*** Given records ***

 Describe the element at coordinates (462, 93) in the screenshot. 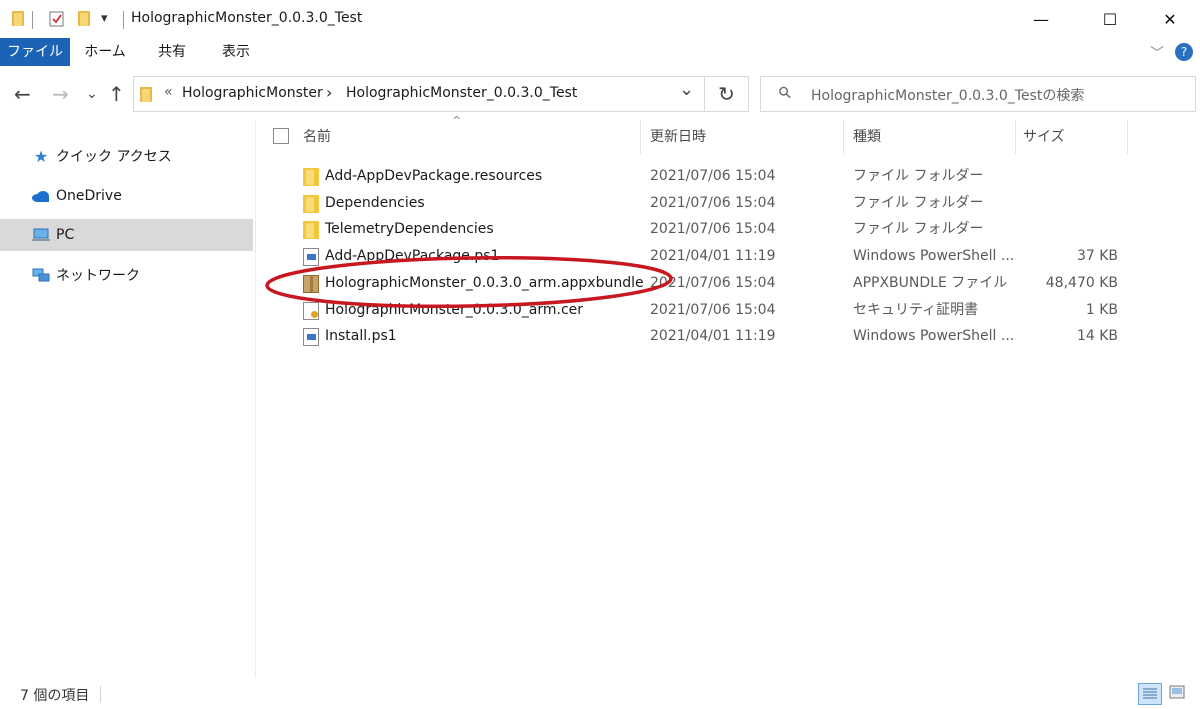

I see `breadcrumb-item-current: HolographicMonster_0.0.3.0_Test` at that location.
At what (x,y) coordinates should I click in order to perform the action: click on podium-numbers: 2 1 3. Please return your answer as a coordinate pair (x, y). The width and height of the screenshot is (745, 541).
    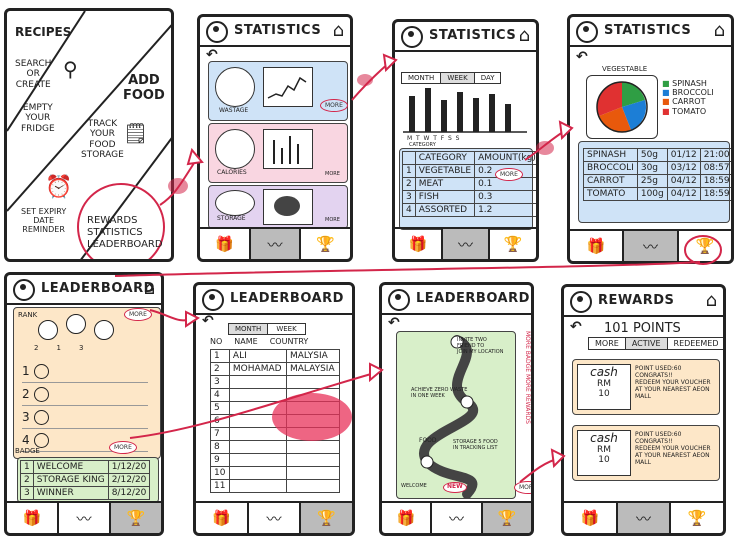
    Looking at the image, I should click on (59, 348).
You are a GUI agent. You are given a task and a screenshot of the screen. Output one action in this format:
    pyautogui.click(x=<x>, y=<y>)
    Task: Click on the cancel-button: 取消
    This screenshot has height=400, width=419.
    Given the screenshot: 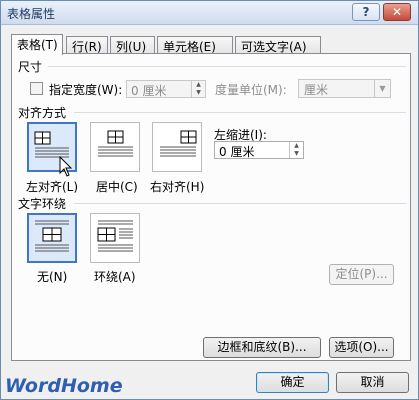 What is the action you would take?
    pyautogui.click(x=372, y=382)
    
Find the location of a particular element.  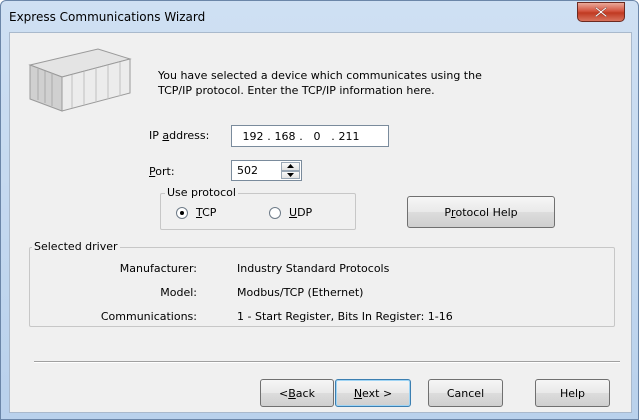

*** End of Given records ***

Please put into a JSON list of strings the lines of the listing from the line containing "At what (x,y)" through the line containing "Looking at the", both included, one string per line and blank lines left out. Leave the pictures out of the answer.

[
  "At what (x,y) coordinates should I click in order to perform the action: click on podium-numbers: 2 1 3. Please return your answer as a coordinate pair (x, y). The width and height of the screenshot is (745, 541).",
  "    Looking at the image, I should click on (59, 348)."
]